Yep, this is the real thing that is going on behind all the daily p2p dramas. The technical integration of the world (into a tightly wrapped high-speed communication network) is proceeding hand in hand with the social integration of the humanity (into a global network of online social contacts and relations). In a sense this social integration process is the mass movement of all times - as it will eventually involve most of world population and result in a whole new world order in terms of social bonding, communication, co-presence and co-operation.

Quote:
While the idea of non-market, non-corporate production is not new — science has traditionally worked this way — large-scale, decentralized, sustained open production by diverse groups of peers on a wide variety of focused projects is a new phenomenon that has been enabled and encouraged by the confluence of computers, networking, and the information economy.
A new phenomenon, and a hugely potential one.
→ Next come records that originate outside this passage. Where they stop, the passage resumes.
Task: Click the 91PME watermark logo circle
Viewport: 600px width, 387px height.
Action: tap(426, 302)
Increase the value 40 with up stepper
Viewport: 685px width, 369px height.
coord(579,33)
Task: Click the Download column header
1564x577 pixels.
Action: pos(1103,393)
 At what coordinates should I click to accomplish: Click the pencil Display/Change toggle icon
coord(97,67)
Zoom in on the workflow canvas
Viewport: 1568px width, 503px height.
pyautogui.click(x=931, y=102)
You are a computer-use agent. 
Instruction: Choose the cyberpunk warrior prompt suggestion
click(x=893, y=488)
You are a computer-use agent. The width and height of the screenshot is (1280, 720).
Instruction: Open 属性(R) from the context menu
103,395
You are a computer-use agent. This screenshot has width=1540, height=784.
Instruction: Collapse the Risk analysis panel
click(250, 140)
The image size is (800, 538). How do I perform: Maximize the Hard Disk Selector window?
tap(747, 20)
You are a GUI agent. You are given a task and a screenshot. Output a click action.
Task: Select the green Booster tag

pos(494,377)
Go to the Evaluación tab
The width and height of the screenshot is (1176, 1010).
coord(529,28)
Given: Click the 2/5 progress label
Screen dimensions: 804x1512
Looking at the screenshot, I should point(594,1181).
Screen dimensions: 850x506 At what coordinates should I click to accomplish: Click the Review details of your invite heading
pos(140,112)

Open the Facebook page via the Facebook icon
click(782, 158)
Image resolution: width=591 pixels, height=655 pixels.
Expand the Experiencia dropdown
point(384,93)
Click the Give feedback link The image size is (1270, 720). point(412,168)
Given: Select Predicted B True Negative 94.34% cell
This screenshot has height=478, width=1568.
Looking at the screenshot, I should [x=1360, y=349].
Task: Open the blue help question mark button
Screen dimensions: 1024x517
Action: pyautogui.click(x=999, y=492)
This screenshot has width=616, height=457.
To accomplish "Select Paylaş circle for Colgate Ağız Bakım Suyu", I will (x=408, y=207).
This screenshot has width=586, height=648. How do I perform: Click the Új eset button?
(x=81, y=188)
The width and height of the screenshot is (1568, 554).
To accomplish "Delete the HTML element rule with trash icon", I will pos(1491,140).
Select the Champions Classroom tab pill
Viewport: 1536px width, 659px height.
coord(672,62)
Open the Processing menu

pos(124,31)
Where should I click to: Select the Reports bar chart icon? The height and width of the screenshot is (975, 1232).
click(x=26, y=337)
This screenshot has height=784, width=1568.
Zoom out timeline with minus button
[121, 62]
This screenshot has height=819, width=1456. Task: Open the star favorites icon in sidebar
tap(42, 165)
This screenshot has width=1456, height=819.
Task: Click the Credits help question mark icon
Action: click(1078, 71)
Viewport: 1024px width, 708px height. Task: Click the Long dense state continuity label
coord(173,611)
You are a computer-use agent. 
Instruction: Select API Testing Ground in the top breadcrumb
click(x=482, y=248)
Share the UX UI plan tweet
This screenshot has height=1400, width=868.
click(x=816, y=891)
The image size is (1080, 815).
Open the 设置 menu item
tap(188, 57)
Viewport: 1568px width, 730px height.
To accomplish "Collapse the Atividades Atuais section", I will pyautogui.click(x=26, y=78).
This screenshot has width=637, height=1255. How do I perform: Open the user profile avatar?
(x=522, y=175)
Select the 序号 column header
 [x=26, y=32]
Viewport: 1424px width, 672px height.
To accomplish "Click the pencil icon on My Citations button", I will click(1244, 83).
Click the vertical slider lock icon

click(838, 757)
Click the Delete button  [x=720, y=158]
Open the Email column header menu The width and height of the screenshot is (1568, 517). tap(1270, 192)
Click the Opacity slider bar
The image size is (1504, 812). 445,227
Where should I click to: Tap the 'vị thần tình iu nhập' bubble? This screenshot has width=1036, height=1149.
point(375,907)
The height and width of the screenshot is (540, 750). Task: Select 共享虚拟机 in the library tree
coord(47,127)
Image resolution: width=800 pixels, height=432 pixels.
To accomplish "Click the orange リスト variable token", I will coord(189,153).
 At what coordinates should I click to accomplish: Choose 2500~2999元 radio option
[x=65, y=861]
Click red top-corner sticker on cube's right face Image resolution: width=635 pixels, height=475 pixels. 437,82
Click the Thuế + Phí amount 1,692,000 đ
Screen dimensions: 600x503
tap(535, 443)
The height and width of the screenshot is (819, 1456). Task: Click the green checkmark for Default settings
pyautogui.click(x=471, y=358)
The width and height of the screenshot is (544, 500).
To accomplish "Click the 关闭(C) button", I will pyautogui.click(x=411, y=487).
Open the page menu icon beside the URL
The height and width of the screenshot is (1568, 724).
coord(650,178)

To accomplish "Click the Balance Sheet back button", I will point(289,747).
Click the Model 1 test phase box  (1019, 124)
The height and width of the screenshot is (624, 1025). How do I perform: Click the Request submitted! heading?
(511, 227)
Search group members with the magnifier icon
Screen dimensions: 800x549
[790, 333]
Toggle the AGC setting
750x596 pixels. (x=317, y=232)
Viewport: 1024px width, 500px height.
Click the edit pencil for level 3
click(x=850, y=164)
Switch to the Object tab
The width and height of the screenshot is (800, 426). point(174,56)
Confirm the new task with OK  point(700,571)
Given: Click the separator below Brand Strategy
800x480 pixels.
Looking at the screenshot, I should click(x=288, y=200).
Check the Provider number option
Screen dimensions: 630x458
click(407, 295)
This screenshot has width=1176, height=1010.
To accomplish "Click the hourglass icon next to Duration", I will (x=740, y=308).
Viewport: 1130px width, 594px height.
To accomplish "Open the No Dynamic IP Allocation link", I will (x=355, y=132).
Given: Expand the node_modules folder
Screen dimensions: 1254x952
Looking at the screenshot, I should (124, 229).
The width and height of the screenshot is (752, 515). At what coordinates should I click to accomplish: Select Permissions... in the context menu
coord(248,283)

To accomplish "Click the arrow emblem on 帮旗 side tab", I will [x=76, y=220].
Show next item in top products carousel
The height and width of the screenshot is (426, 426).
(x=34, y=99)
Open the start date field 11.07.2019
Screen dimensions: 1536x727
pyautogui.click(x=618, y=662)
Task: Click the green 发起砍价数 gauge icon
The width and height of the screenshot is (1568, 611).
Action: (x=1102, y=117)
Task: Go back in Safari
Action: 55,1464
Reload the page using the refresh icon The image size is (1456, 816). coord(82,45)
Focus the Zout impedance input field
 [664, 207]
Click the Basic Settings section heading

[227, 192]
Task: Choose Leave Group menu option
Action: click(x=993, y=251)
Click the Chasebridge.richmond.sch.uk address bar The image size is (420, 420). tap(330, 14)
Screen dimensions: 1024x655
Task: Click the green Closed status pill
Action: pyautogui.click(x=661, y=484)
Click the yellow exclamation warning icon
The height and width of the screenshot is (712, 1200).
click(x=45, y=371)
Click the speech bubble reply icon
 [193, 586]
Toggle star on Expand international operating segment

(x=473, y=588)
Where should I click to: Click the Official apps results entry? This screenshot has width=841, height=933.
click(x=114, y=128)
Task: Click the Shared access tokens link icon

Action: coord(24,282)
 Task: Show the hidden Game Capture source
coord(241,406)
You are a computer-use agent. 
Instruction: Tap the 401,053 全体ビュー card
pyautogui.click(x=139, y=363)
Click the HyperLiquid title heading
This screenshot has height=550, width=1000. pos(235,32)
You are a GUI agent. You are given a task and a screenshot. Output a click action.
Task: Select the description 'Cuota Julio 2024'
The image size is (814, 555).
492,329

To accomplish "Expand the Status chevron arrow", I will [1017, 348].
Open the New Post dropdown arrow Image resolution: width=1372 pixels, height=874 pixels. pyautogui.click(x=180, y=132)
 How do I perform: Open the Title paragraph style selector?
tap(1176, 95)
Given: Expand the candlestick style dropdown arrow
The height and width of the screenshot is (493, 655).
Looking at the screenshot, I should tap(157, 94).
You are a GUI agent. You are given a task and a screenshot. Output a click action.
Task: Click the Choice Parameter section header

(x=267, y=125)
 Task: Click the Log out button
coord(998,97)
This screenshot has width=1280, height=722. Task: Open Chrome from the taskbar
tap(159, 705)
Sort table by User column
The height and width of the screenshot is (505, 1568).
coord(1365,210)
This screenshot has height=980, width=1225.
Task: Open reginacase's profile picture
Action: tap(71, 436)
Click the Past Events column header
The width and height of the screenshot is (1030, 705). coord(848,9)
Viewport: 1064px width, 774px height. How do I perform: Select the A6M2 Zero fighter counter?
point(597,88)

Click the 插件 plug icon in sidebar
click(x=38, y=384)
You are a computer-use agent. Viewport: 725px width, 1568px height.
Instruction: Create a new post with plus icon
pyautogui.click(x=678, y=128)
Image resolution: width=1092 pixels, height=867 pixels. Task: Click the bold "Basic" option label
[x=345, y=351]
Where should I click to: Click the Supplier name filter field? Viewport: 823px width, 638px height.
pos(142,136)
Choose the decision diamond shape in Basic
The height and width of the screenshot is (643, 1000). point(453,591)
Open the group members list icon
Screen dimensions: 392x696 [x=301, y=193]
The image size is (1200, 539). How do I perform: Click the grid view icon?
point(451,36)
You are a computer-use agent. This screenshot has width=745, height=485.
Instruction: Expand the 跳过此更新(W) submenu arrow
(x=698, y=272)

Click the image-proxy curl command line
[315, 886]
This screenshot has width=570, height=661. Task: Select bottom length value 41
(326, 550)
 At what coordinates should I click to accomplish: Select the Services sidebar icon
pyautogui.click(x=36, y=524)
P2P filesharing is just one of many possible peer 'production' activities but as a spearhead application it has already demonstrated how easy and cheap it is to establish and run a global non-market and non-corporate information storage and distribution system that in many respects works much better than the pre-existing commercial alternatives. There's no problem finding enough willing peers to make the system functional, and the donated technical resources are enough to do a good job.

Skype is proving the same point in Internet telephony. Peer power gets the job done just as well as the traditional telcos with their expensive staff and facilities. Other similar revolutionary breakthroughs are certainly ahead.